Now that you have a working bundle, the next step is to figure out what tools you need installed in the bundle. Consider what command-line tools that you use today to automate your deployment, such as Terraform, a cloud provider CLI, ansible, etc. There are two ways to install them into the bundle image. You can either use mixins or install them with by defining a custom Dockerfile for your bundle:

Use Mixins

Mixins are adapters that makes it easier to work with existing tools within a bundle. You can use the porter mixins search command to find existing mixins to use in your bundle. A mixin handles installing any required tools for you, and provides an optimized experience for working with that tool in a bundle. If you are working with the same tool often, eventually you will want to create a custom mixin so that you can write installation logic, error handling, common commands a single time and reuse them across your bundles.

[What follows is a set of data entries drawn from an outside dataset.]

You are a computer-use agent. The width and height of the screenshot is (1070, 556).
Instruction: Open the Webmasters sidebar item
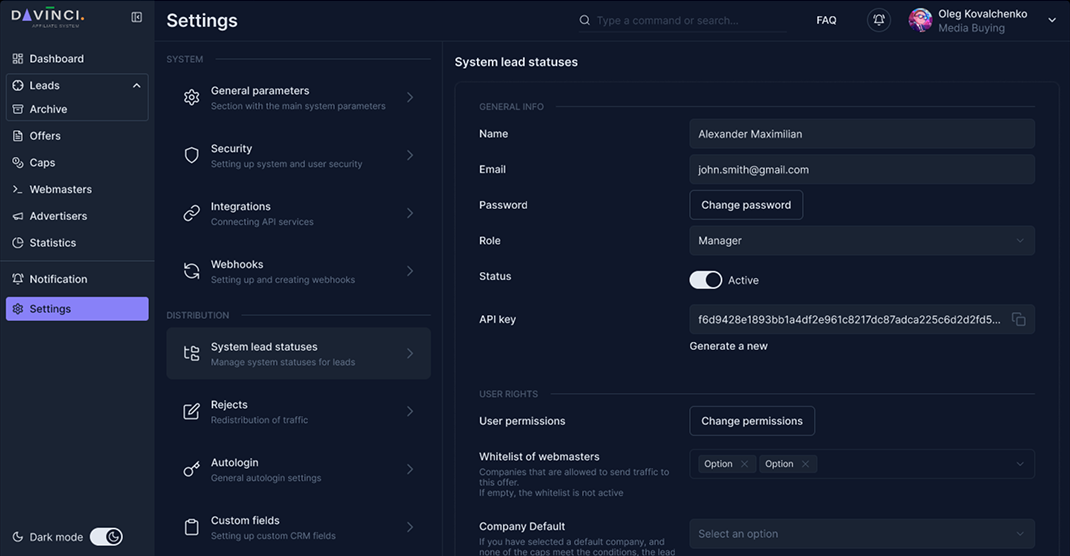[x=60, y=189]
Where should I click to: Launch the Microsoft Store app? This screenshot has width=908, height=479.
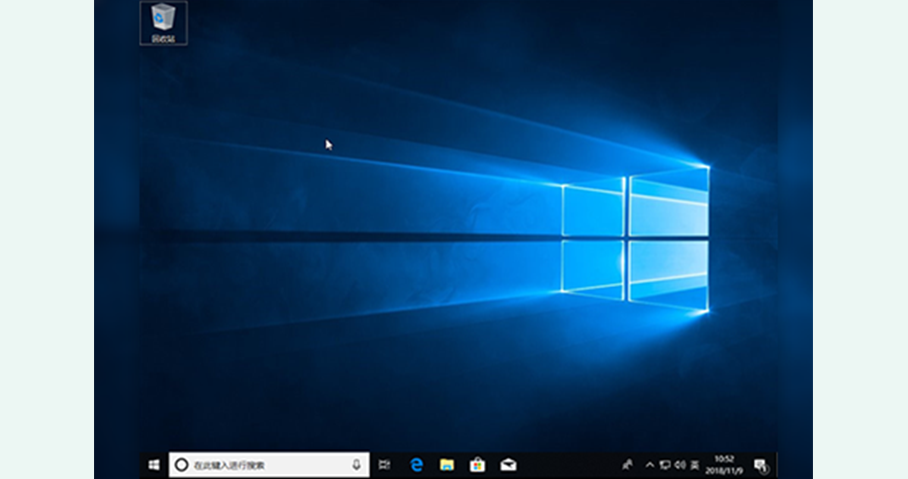478,465
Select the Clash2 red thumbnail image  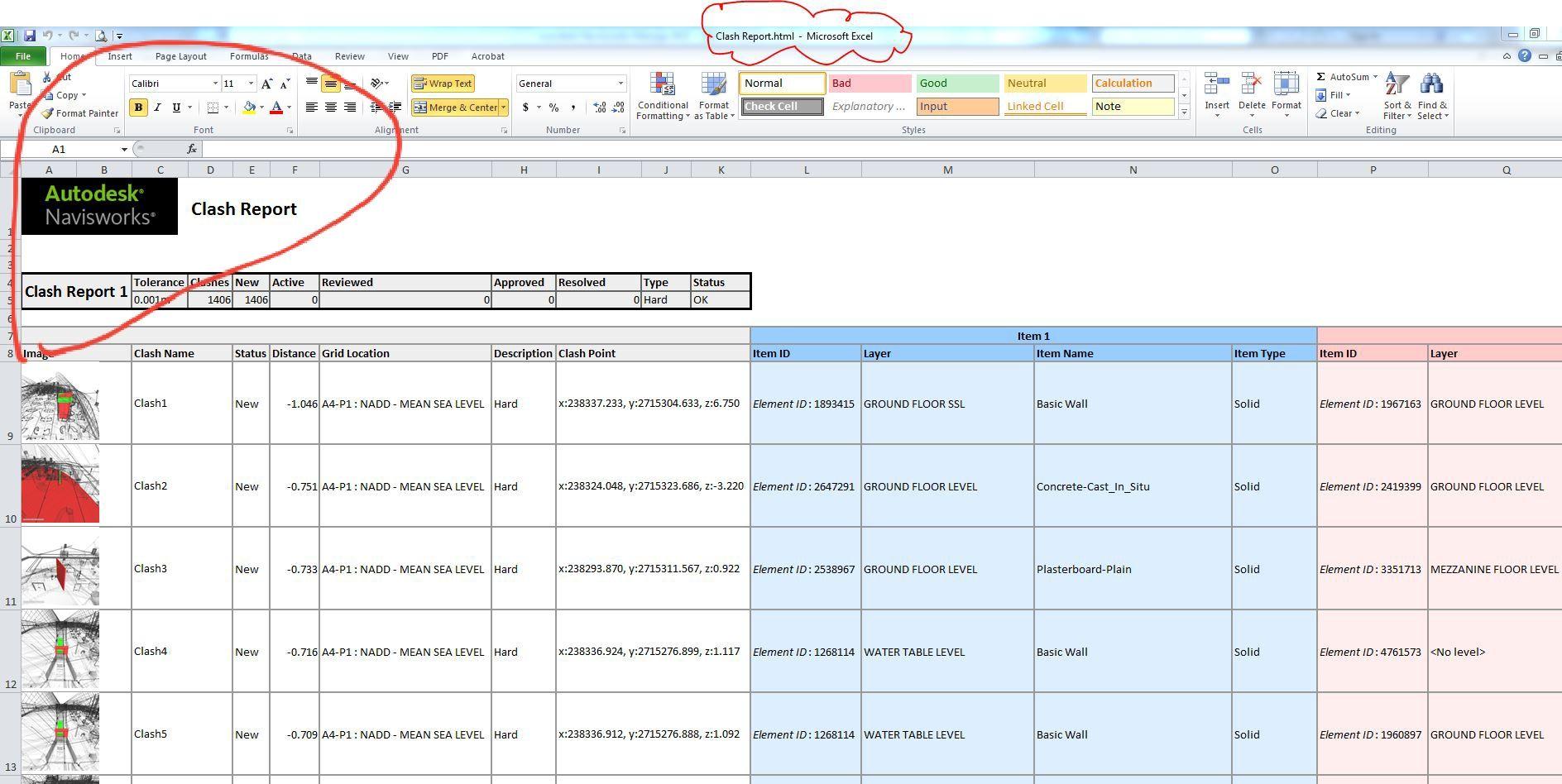click(x=60, y=485)
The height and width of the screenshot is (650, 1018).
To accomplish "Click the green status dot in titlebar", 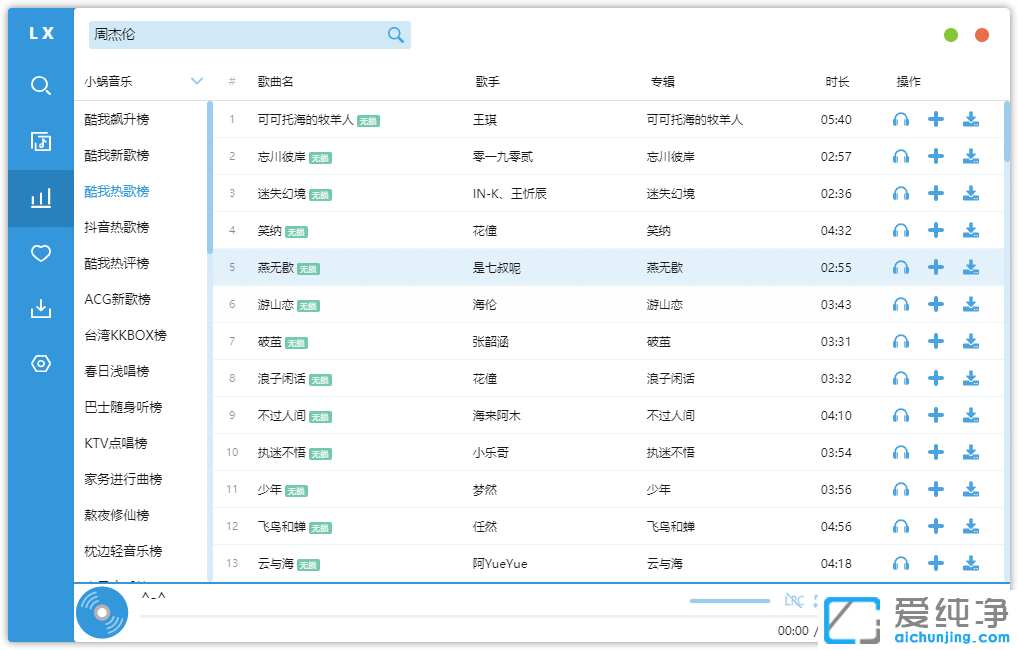I will point(950,34).
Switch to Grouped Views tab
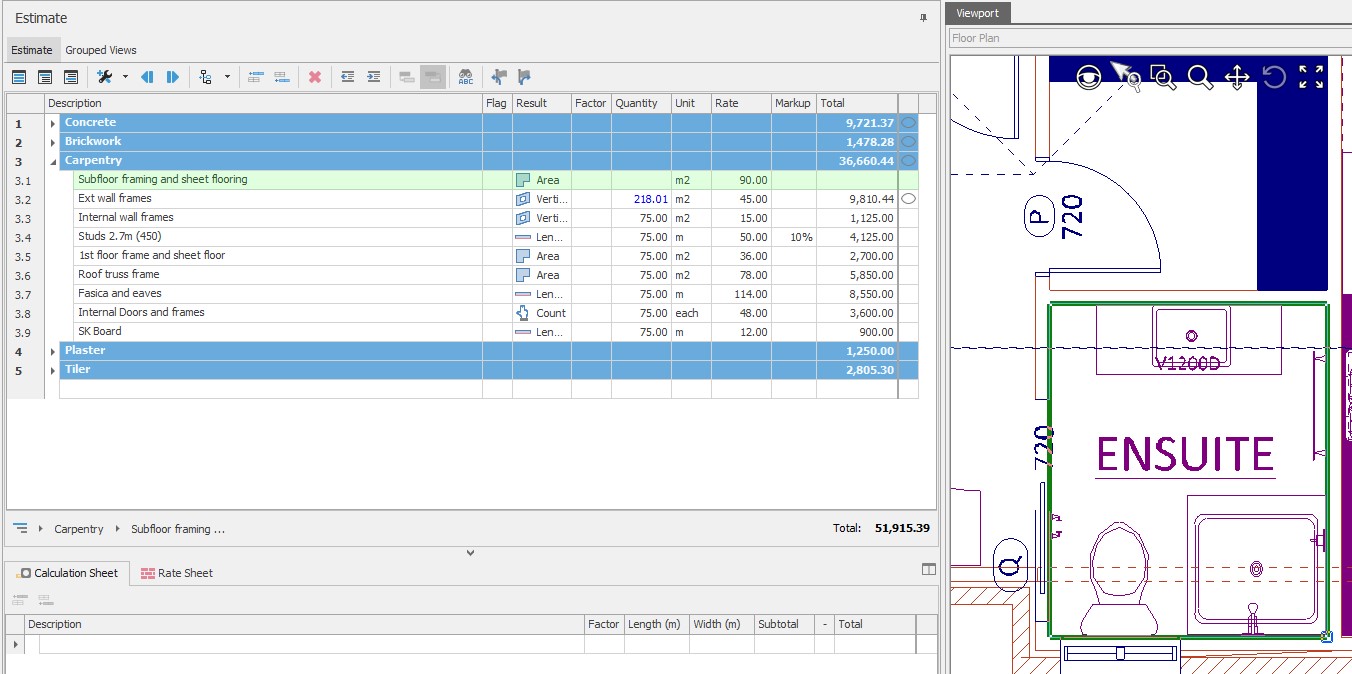The image size is (1352, 674). coord(101,50)
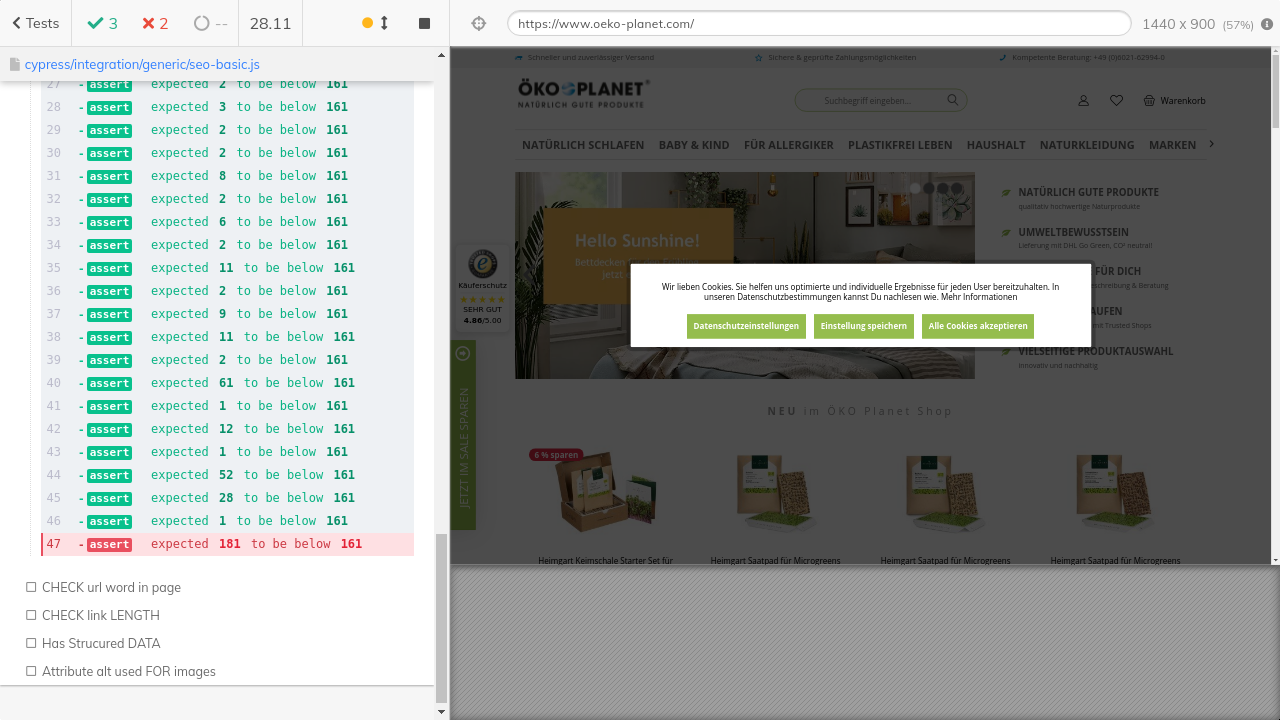Viewport: 1280px width, 720px height.
Task: Open the wishlist heart icon
Action: pos(1116,100)
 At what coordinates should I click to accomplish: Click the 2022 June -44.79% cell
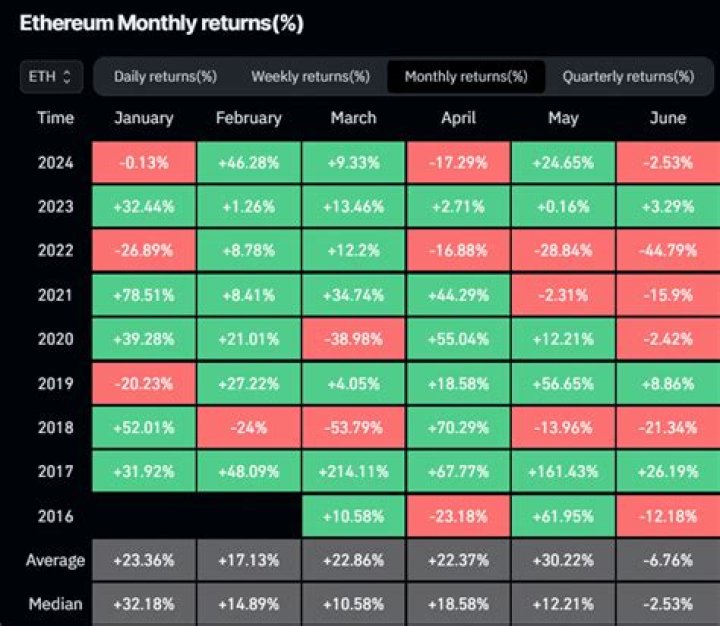668,250
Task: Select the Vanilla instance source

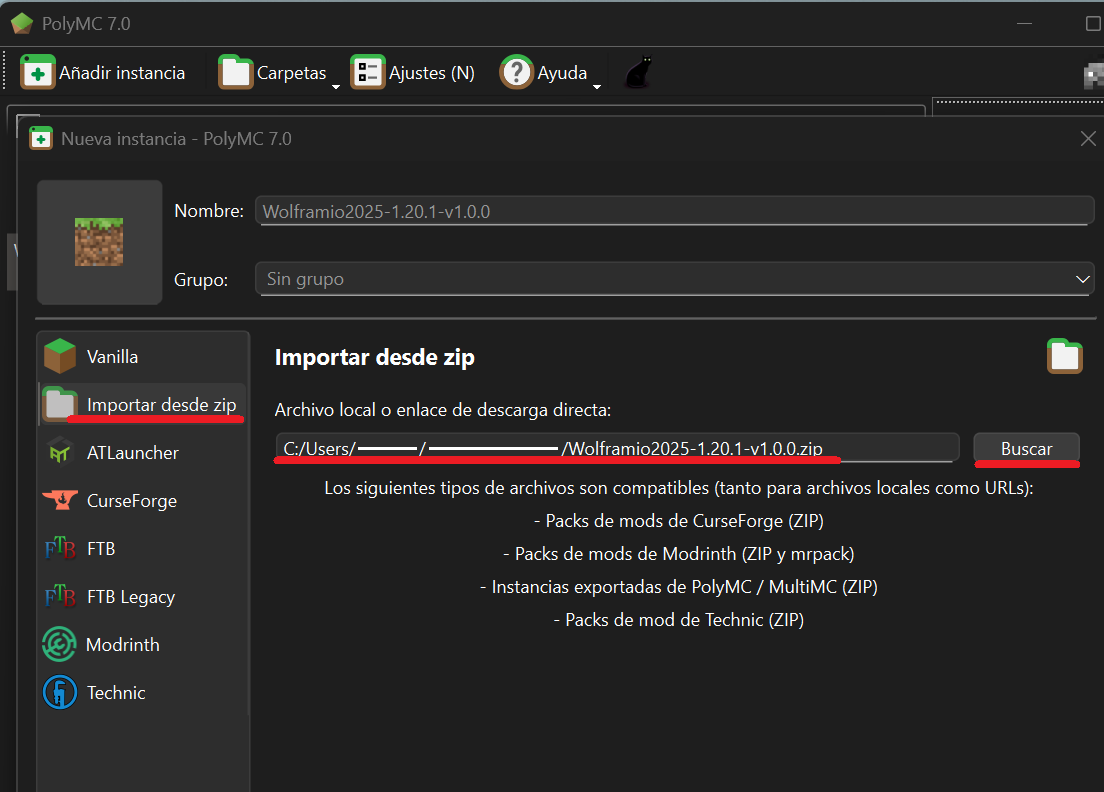Action: point(110,356)
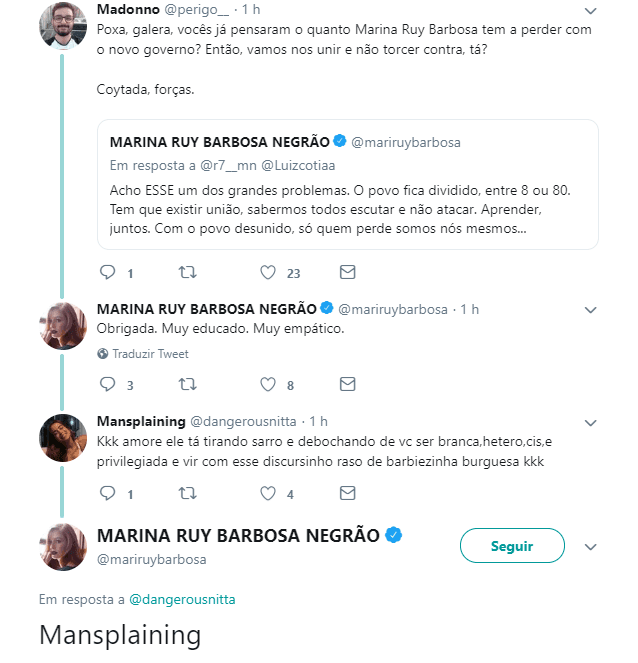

To use a mixin in your bundle:

  1. Install the mixin on your computer. Follow the mixin’s instructions to install it using the porter mixin install command.

    Mixins published by the Porter project can be installed with porter mixin install NAME. If the mixin is published by a third party, you will need to specify the --url or --feed-url flags so Porter knows where to find the mixin.

  2. Add the name of the mixin to the mixins section in porter.yaml. For example, to install the terraform mixin, you would add an array entry with the value “terraform”:

    mixins:
      - exec
      - terraform

Use a Custom Dockerfile

When you are just getting started, it may be easier to start small and use a custom Dockerfile instead of creating your own mixins. By default, Porter generates a Dockerfile for your bundle image automatically. To use a custom Dockerfile, uncomment the dockerfile field in your porter.yaml file to use the template.Dockerfile in your bundle directory instead.

dockerfile: template.Dockerfile

From there, anything you can do with Docker and Buildkit, you can do in your custom Dockerfile. You can install tools, certificates, define environment variables, mount secrets, define build arguments, clone repositories, copy files from your local filesystem, and more.

Customize the Install Action

The default install action uses the exec mixin to call the helpers.sh script in the bundle directory. The script prints out “Hello world”.

Add an array entry, called a step, to the install section in porter.yaml and use a mixin to run a command when the bundle is installed. The syntax for each mixin is different so reference the documentation for your particular mixin to know what to specify. The general form for any mixin is as follows:

install:
  - exec:
      description: Optional description of the step
      # ... mixin specific values
  - terraform:
      description: Optional description of the step
      # ... mixin specific values

If you are not using custom mixins, put your bundle’s logic in an executable, such as bash script or compiled binary, and place it in the bundle directory (next to your porter.yaml file). During porter build, these files are copied into the bundle’s image and can be used when the bundle is run. You can always use the exec mixin when there isn’t an existing mixin, or the mixin doesn’t support a particular command that you require.

🙏🏼 Please, do not embed bash commands directly in the porter.yaml file because it is much more difficult to get the escaping and quotes correct than putting the bash in a separate file.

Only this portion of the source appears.